Using most of answers and Google as references, I implemented some pre-allocation utilities in my SSVUtils library.

Prealloc.h

Example:

using MemUnit = char;
using MemUnitPtr = MemUnit*;
using MemSize = decltype(sizeof(MemUnit)); // Should always be 1 byte

class MemBuffer
{
    Uptr<MemUnit[]> buffer;
    MemRange range;

    MemBuffer(MemSize mSize) : ... 
    { 
        // initialize buffer from mSize
    }
};

class PreAllocatorChunk
{
    protected:
        MemSize chunkSize;
        MemBuffer buffer;
        std::stack<MemRange> available;

    public:
        PreAllocatorChunk(MemSize mChunkSize, unsigned int mChunks) : ...
        {
            // Add "chunks" to to available...
        }

        template<typename T, typename... TArgs> T* create(TArgs&&... mArgs)
        {
            // create on first "chunk" using placement new
            auto toUse(available.top().begin); available.pop();
            return new (toUse) T{std::forward<TArgs>(mArgs)...};
        }
};

More pre-allocation utilities are available:

• PreAllocatorDynamic: pre-allocates a big buffer, then, when creating an object, splits the buffer in two parts:

  • [buffer start, buffer start + obj size)
  • [buffer start + obj size, buffer end)

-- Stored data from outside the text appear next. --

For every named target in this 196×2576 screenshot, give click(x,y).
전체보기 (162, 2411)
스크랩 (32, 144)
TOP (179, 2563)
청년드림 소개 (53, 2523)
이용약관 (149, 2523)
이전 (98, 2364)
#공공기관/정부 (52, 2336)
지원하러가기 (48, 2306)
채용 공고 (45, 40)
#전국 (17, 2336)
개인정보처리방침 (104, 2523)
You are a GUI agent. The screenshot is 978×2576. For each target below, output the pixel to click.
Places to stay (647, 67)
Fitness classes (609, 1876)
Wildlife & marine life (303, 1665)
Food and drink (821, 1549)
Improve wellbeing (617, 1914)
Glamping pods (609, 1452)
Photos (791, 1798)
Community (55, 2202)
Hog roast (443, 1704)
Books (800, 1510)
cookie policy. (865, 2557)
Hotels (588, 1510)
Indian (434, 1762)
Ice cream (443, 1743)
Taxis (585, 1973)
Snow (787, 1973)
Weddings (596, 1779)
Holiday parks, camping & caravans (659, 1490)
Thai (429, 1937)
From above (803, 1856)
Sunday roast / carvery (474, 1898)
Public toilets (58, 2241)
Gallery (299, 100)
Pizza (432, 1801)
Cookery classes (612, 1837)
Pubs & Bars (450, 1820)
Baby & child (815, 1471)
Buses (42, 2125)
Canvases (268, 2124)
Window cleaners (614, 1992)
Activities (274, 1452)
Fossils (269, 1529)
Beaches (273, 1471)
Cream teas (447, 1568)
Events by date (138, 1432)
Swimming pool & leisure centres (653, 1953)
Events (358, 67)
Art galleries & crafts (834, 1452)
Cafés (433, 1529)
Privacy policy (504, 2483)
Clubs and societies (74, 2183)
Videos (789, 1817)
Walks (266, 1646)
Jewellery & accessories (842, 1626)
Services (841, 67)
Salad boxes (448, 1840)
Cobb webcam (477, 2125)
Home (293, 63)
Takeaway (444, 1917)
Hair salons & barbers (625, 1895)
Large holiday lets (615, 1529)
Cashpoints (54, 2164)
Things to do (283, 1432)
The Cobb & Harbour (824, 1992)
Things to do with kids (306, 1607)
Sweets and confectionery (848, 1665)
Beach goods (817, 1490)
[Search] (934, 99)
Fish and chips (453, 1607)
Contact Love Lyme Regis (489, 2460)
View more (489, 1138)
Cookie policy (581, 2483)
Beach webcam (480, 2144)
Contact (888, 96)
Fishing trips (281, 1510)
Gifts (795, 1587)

  When an object is destroyed, its occupied memory range is set as "available". If during creation of a new object no big enough "chunk" is found, the pre-allocator tries to unify contiguous memory chunks before throwing a runtime exception. This pre-allocator is sometimes faster than new/delete, but it greatly depends on the size of pre-allocated buffer.

• PreAllocatorStatic<T>: inherited from PreAllocatorChunk. Size of a chunk is equal to sizeof(T). Fastest pre-allocator, less flexible. Almost always faster than new/delete.